While the show was in its 272-performance run, Merman began to make short films at Paramount’s cartoon studio, then located in Astoria. At the end of 1930, her first feature-length movie, Follow the Leader, was released. By 1933 she had appeared in three successful Broadway shows and had scored two hit records (“How Deep Is the Ocean,” “Eadie Was a Lady”). She was ready for Hollywood. She starred with Bing Crosby in We’re Not Dressing (1934) and with Eddie Cantor in Kid Millions (1934), which gave her another hit song.

Back on Broadway she had her greatest success to date in Cole Porter’s Anything Goes (1934), introducing “I Get a Kick Out of You,” “Blow Gabriel Blow,” and the title song. Ethel Merman would star in four more Cole Porter shows, Red, Hot and Blue (with Bob Hope and Jimmy Durante, 1936), DuBarry Was a Lady (1939), Panama Hattie (1940), and Something for the Boys (1943).

Commuting between the coasts until the end of 1938, Merman made another film with Eddie Cantor, a movie version of Anything Goes with Bing Crosby, and three films for 20th-Century Fox, including Irving Berlin’s anthology Alexander’s Ragtime Band. Then turning her back on the film industry, she returned to Broadway; successes like Panama Hattie were followed by ever greater triumphs, Annie Get Your Gun (1946–49) and Call Me Madam, for which she won the 1951 Tony Award® for Best Actress.
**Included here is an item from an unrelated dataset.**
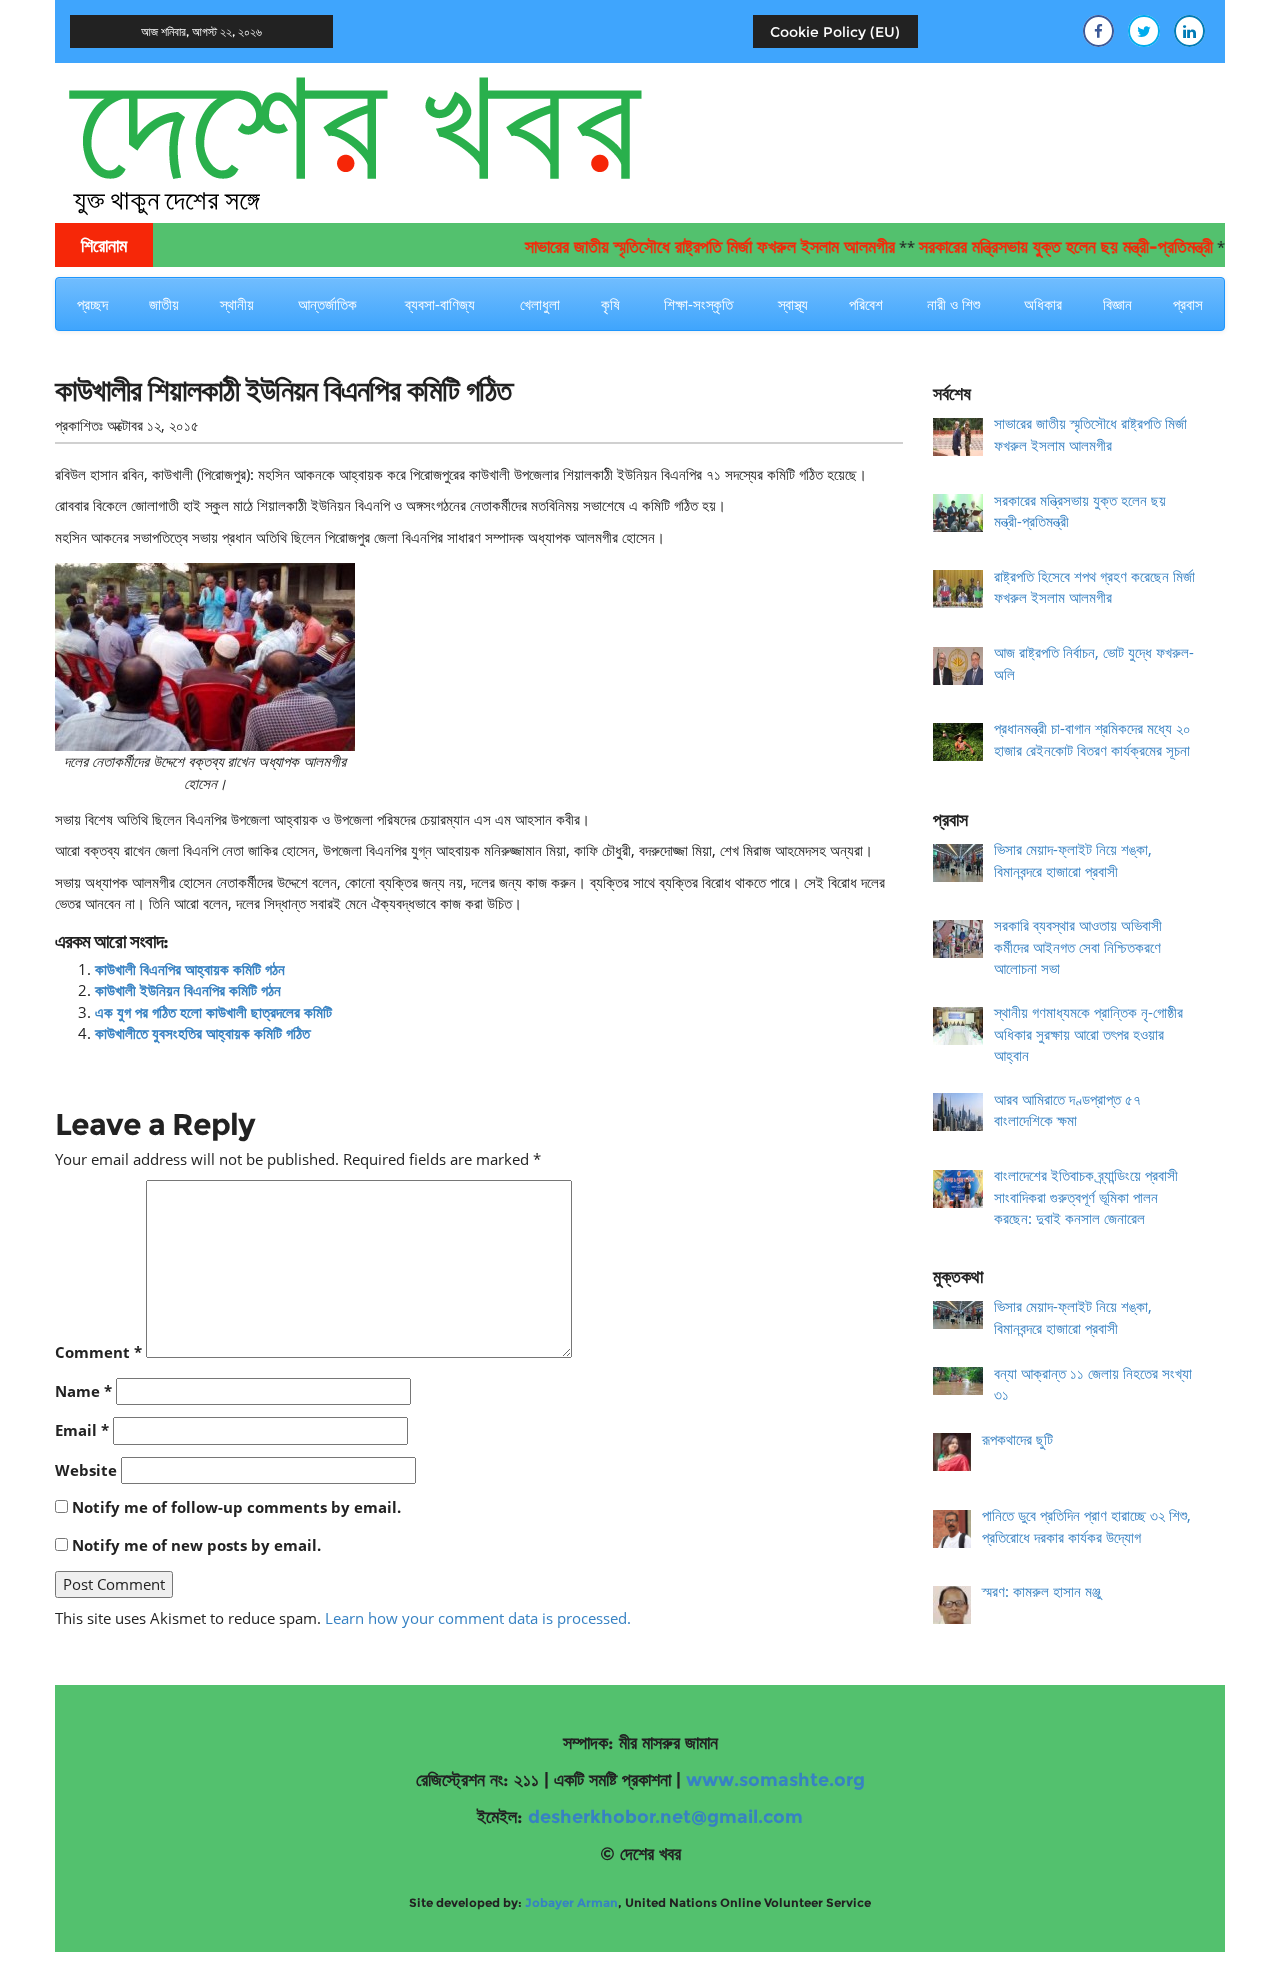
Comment (98, 1352)
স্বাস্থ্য (793, 304)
The songs for the latter two shows, as well as those for another Merman film vehicle, There’s No Business Like Show Business (1954), were by the great and long-lived Irving Berlin, who always contributed a show-stopping duet for his stars, like “Anything You Can Do” in Annie Get Your Gun (as well as “An Old-Fashioned Wedding” for its 1966 revival), or “You’re Just in Love” in Call Me Madam. Clearly, although Merman was notorious for upstaging her fellow actors, she was dynamite as a duettist. Merman first appeared on television in 1953 in The Ford 50th Anniversary Show, singing a duet with her friend and rival Mary Martin. Many years later Merman and Martin starred together in a one-night-only concert in New York, Ethel Merman and Mary Martin, Together on Broadway.
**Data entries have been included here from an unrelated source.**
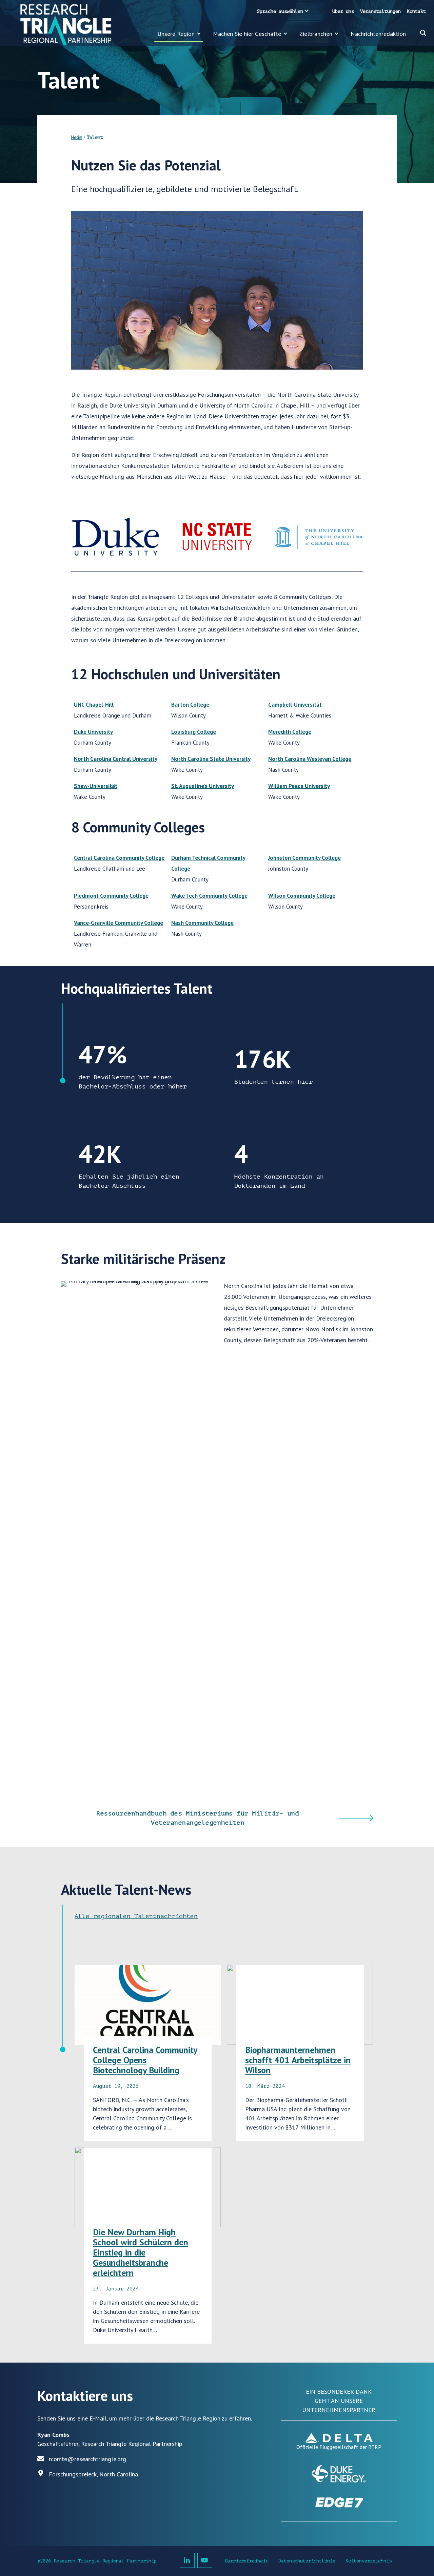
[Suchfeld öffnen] (423, 32)
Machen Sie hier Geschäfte (247, 34)
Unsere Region (176, 34)
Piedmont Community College (111, 895)
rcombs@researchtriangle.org (87, 2459)
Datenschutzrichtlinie (306, 2560)
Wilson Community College (301, 895)
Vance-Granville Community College (118, 923)
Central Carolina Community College (119, 857)
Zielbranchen (315, 34)
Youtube (204, 2560)
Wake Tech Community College (209, 895)
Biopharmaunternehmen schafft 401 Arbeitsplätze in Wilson (298, 2060)
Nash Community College (202, 923)
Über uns (343, 11)
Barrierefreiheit (246, 2560)
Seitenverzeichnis (369, 2560)
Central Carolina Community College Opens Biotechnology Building (145, 2060)
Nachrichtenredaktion (378, 34)
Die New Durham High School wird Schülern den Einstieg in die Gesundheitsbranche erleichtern (140, 2252)
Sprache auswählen (280, 11)
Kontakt (416, 11)
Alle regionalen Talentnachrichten (136, 1916)
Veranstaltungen (380, 11)
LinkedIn (187, 2560)
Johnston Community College (304, 857)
Merman’s 1960 performance as Mama Rose in Gypsy (“Everything’s Coming Up Roses”), both on Broadway in 1960 and on a subsequent national tour, is rated by some as her greatest triumph, but she lost the Tony® that year to Martin, who was playing Maria in The Sound of Music. In the ’60s she returned to nightclub performing, playing Las Vegas in 1962, had two small roles in films, appeared many times on television, led the revival of Annie Get Your Gun, and toured in Call Me Madam. In 1976 she appeared in Won Ton Ton, the Dog Who Saved Hollywood and in 1980, Airplane! – both of these were small parody roles.

Merman married William Jacob Smith, a theatrical agent, in 1940, but the marriage lasted hardly a year. Newspaperman Robert Levitt was her second husband, and the father of her two children, Ethel (1942) and Robert, Jr. (1945). She and Levitt were divorced in 1952, whereupon she married Continental Airlines president Robert F. Six. This marriage lasted nearly eight years; her fourth and last, to actor Ernest Borgnine in 1964, lasted only thirty-eight days.
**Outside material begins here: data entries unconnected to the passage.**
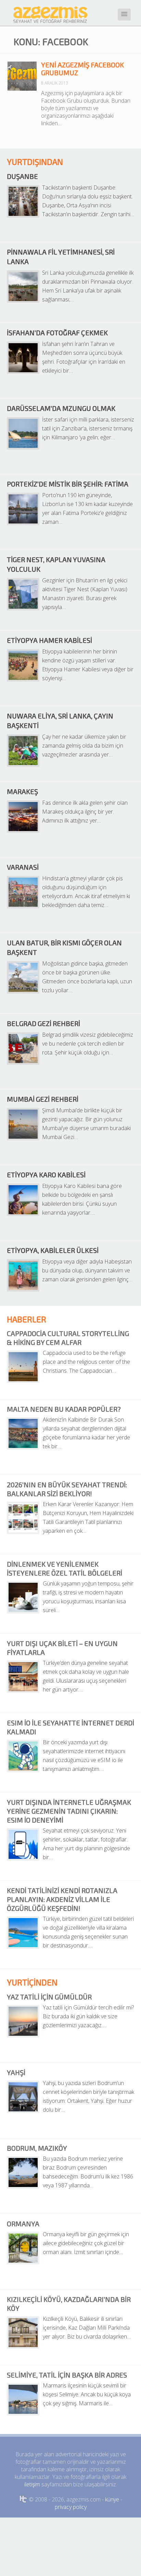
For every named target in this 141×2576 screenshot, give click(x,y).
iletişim (32, 2484)
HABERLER (26, 1319)
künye (112, 2499)
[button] (124, 15)
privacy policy (71, 2507)
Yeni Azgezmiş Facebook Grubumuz (82, 69)
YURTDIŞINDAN (35, 162)
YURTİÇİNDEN (32, 1982)
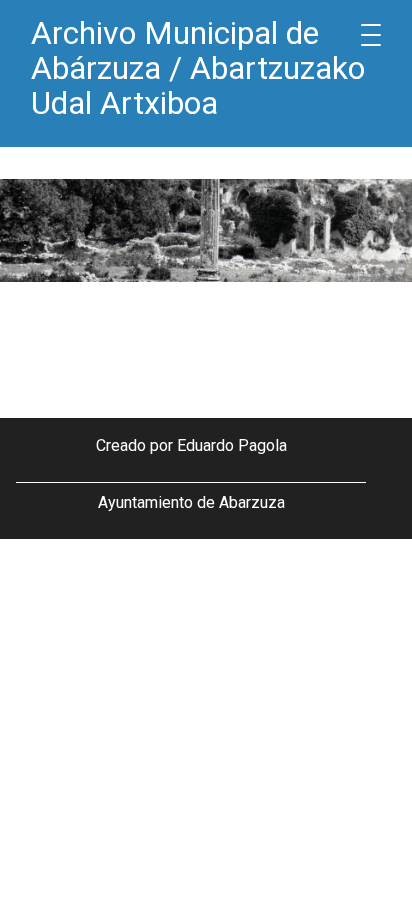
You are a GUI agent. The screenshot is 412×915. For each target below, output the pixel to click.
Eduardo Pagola (232, 445)
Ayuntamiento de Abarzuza (191, 502)
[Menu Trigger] (371, 35)
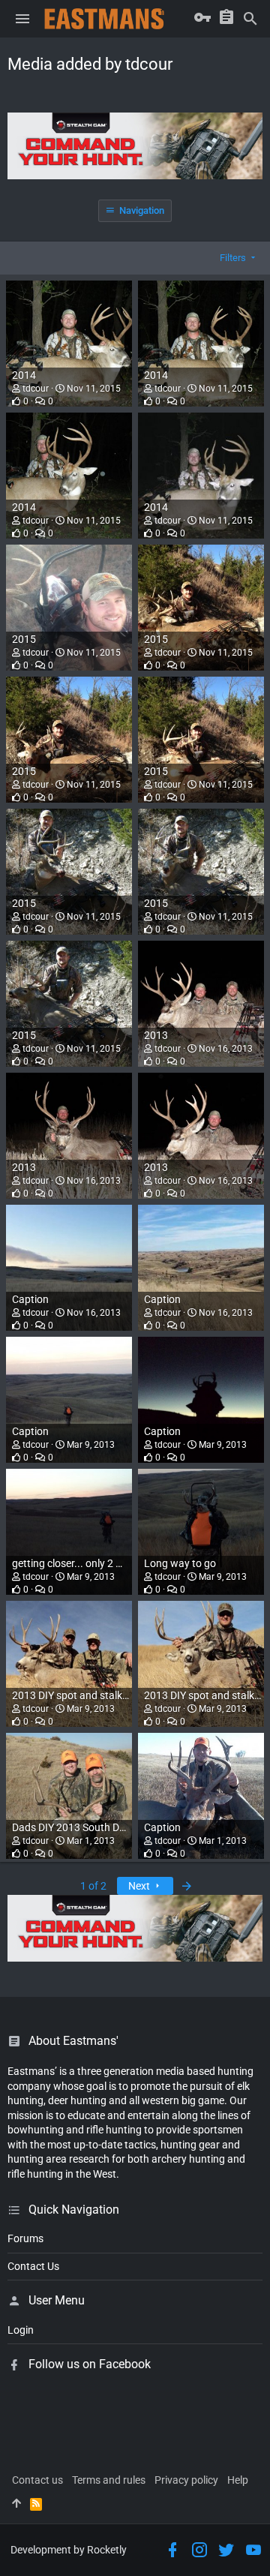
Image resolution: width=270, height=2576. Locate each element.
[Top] (17, 2504)
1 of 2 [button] (93, 1886)
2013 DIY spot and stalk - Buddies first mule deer (124, 1695)
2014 (24, 375)
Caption (30, 1299)
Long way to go (180, 1563)
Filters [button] (233, 257)
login (21, 2330)
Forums (26, 2238)
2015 (24, 639)
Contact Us (33, 2266)
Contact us (37, 2480)
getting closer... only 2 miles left (84, 1563)
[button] (23, 19)
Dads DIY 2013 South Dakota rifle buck (101, 1827)
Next (140, 1886)
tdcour (35, 388)
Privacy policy (186, 2480)
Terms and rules (109, 2480)
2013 (156, 1035)
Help (237, 2480)
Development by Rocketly (68, 2550)
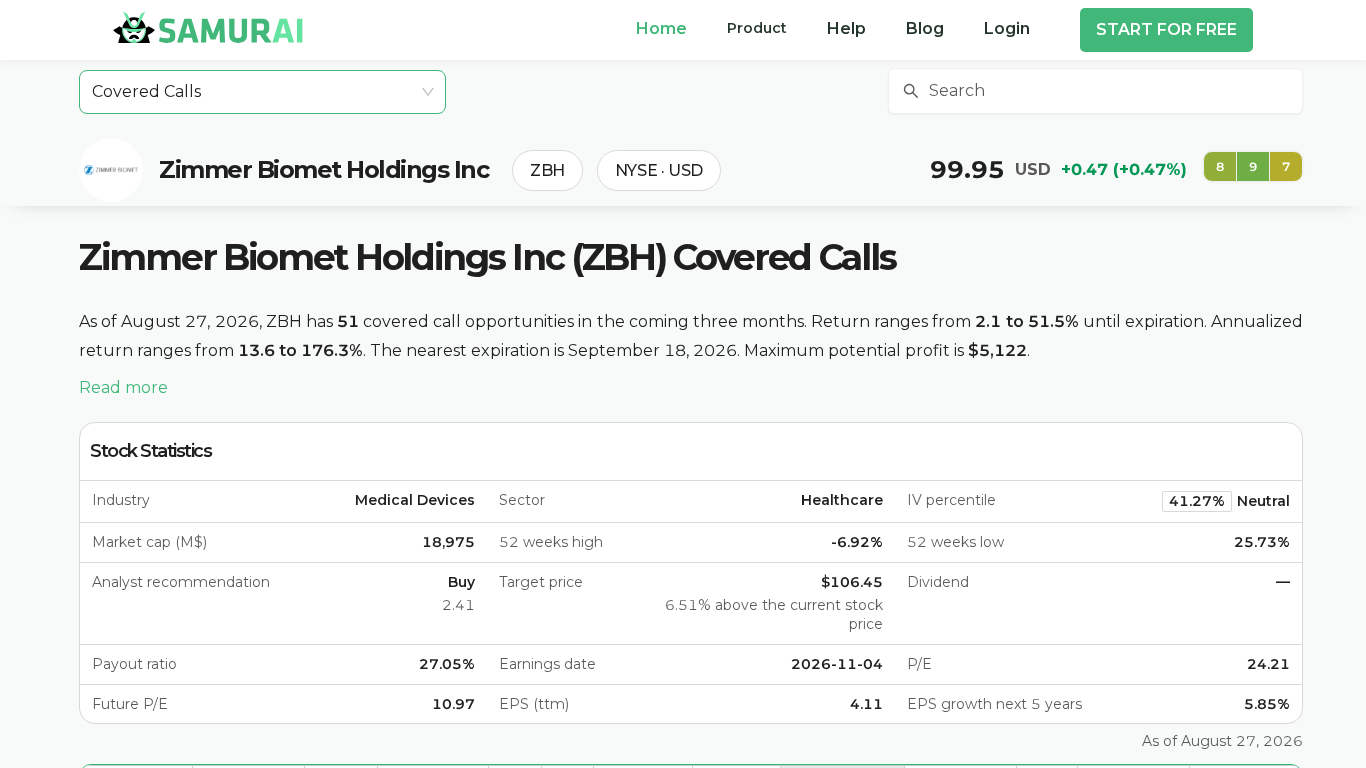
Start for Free (1166, 29)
In 1970 as the eighth and last Dolly Levi in Hello, Dolly!, a show that had been written with her in mind, Merman said farewell to Broadway: “Broadway has been very good to me. But then, I’ve been very good to Broadway.” She was honored in 1972 with a Special Tony® Award. She continued to make television appearances, released the infamous and unexpectedly popular Ethel Merman Disco Album in 1979, and sang at Carnegie Hall in 1982. She died in 1984 of a brain tumor.